## TASK PROMPT
Write out only the lines from the start of the entries up to and including the line with "Task: Open the glossary footer link"; please skip the pictures.

####

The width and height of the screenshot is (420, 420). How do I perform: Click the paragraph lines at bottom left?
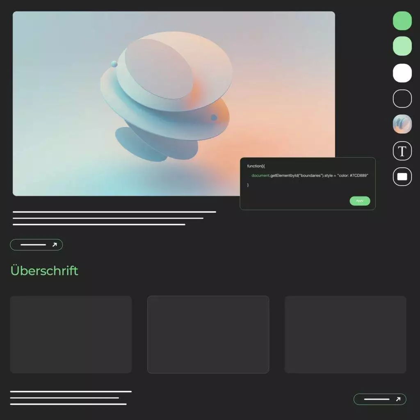pyautogui.click(x=70, y=398)
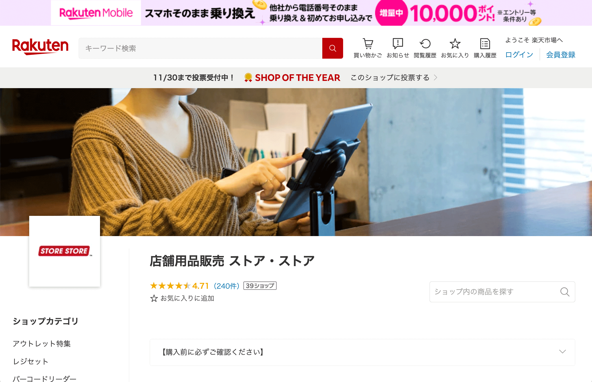Click the shop search magnifier icon

tap(565, 292)
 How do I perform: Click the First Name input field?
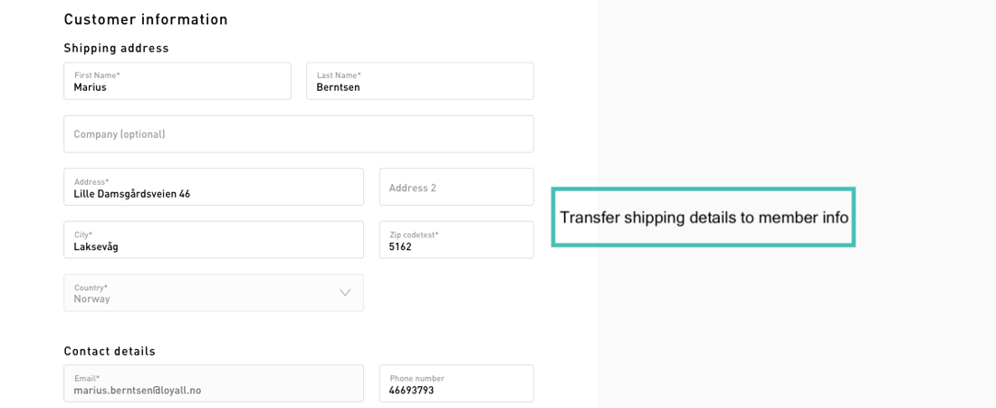click(x=177, y=82)
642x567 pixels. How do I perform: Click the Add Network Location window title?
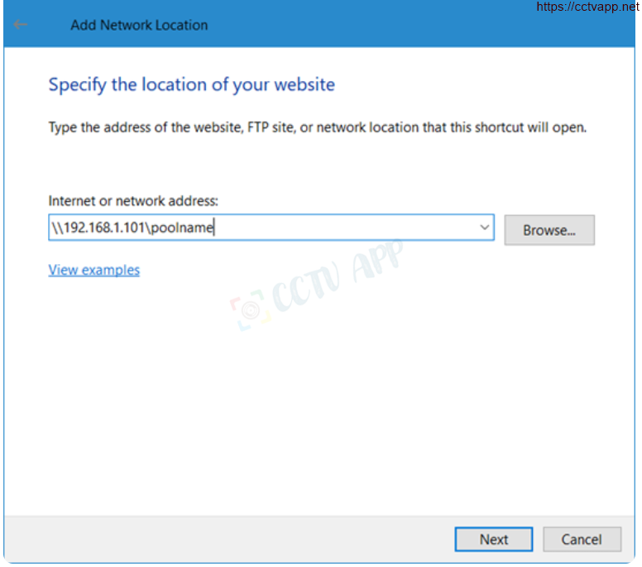point(139,25)
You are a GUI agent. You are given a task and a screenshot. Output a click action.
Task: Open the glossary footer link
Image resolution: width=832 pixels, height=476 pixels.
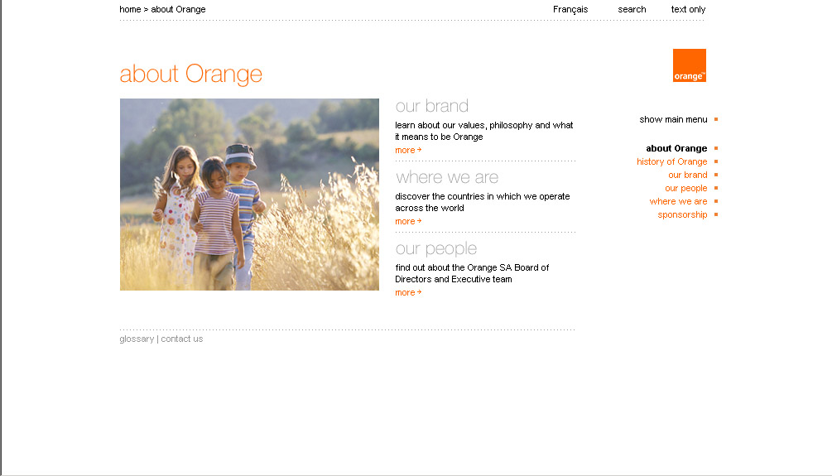[137, 339]
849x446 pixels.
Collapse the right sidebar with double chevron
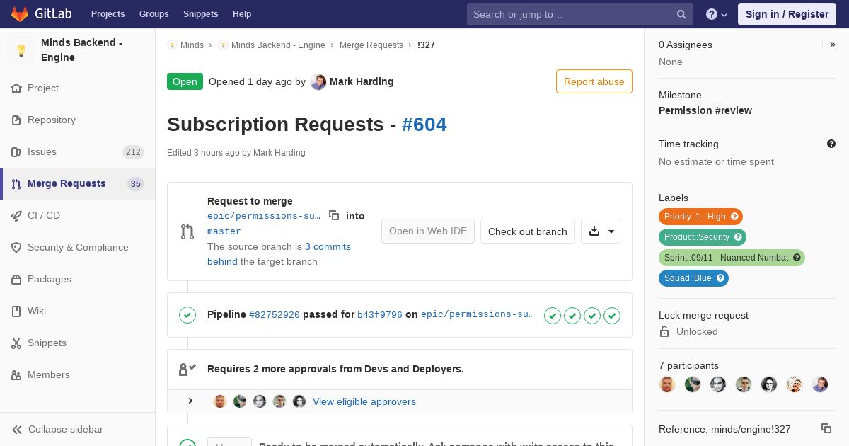[x=832, y=45]
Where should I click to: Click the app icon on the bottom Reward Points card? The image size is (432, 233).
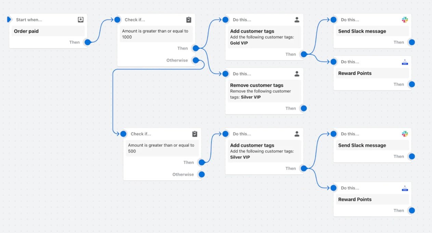pyautogui.click(x=405, y=188)
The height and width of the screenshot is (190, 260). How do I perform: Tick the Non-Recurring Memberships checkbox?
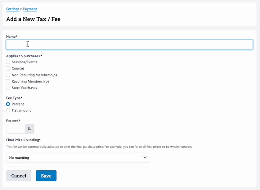[x=8, y=75]
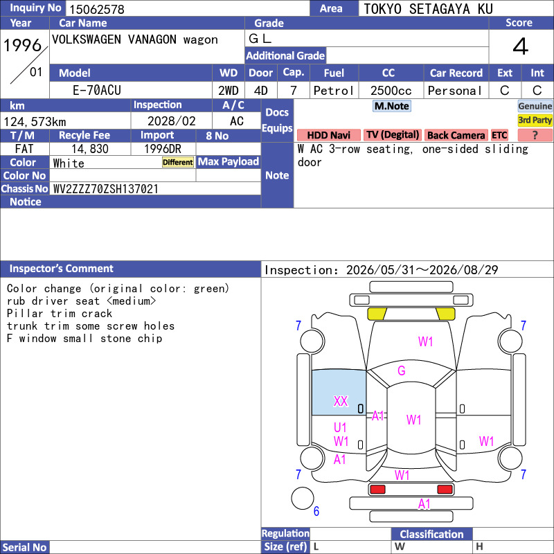Click the question mark equipment tag
The width and height of the screenshot is (554, 554).
535,135
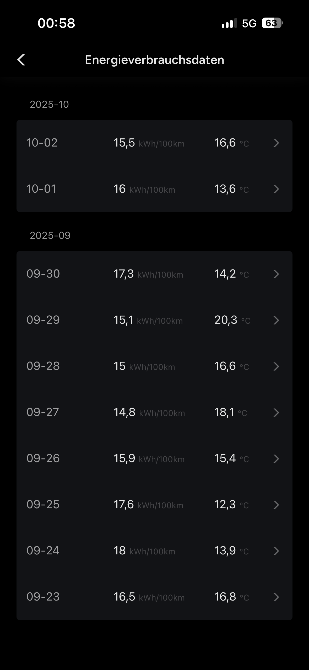Tap the 00:58 clock in status bar
The image size is (309, 670).
pyautogui.click(x=56, y=23)
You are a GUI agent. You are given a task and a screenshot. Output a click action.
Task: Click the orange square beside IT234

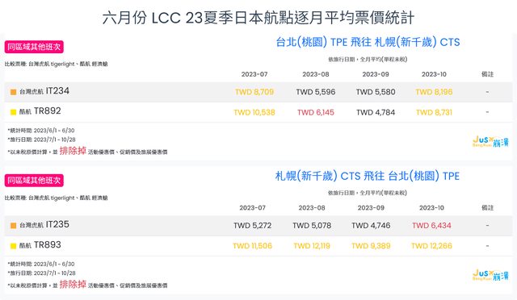[13, 92]
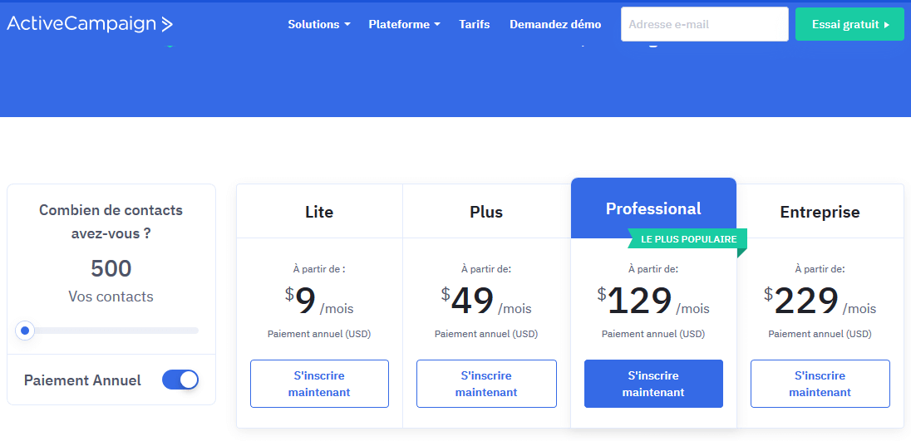Screen dimensions: 911x441
Task: Click the Lite plan heading
Action: 319,212
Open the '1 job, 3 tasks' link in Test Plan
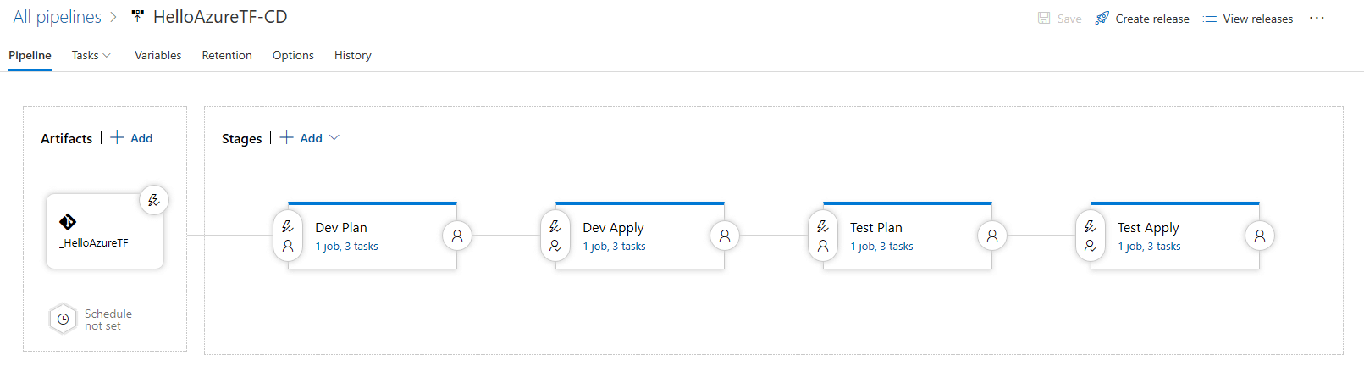 (881, 247)
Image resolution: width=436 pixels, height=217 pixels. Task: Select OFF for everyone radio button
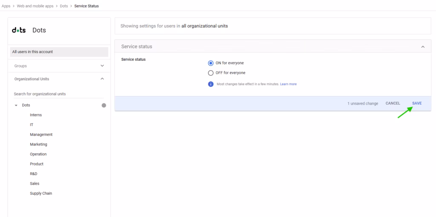click(210, 73)
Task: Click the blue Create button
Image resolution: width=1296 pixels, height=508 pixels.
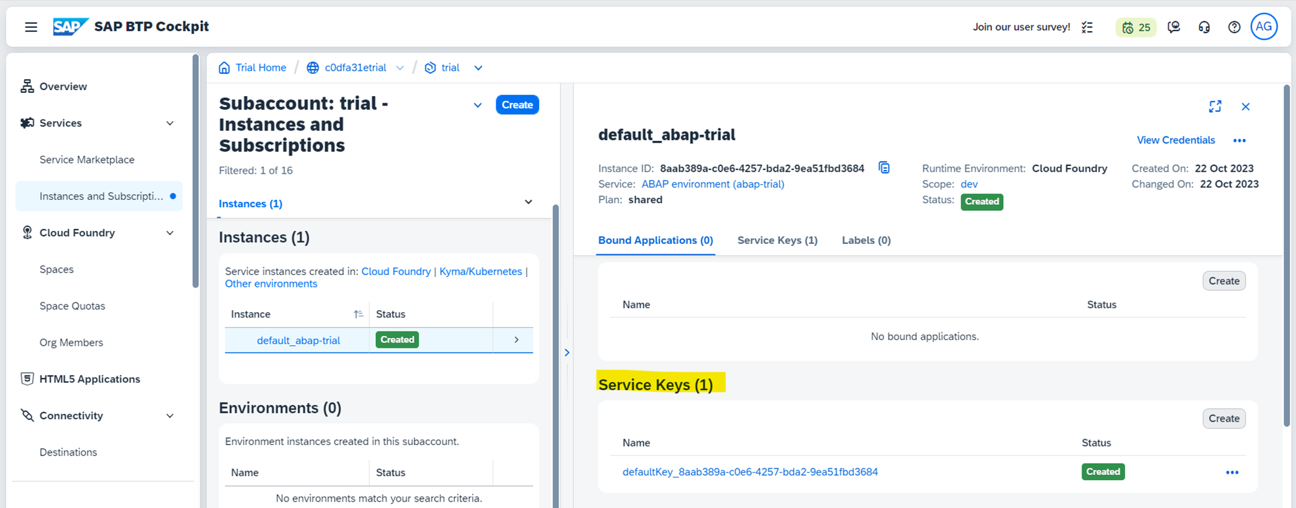Action: 516,105
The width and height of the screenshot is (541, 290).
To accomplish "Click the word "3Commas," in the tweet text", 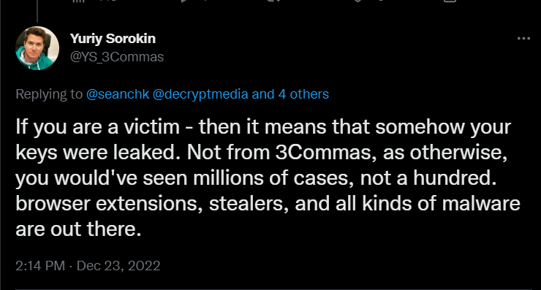I will [x=326, y=153].
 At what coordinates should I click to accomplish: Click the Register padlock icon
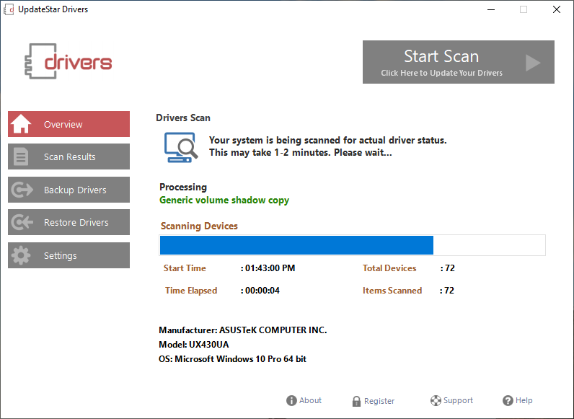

####

## TASK RESPONSE
The width and height of the screenshot is (420, 420). How do I perform: Click the paragraph lines at bottom left?
pyautogui.click(x=70, y=398)
Click the shop search magnifier icon

tap(565, 292)
 How do I perform: Click the First Name input field?
click(x=177, y=82)
642x567 pixels. How do I perform: Click the Add Network Location window title?
point(139,25)
You are a GUI agent. You are given a task and a screenshot. Output a click action.
Task: Open the glossary footer link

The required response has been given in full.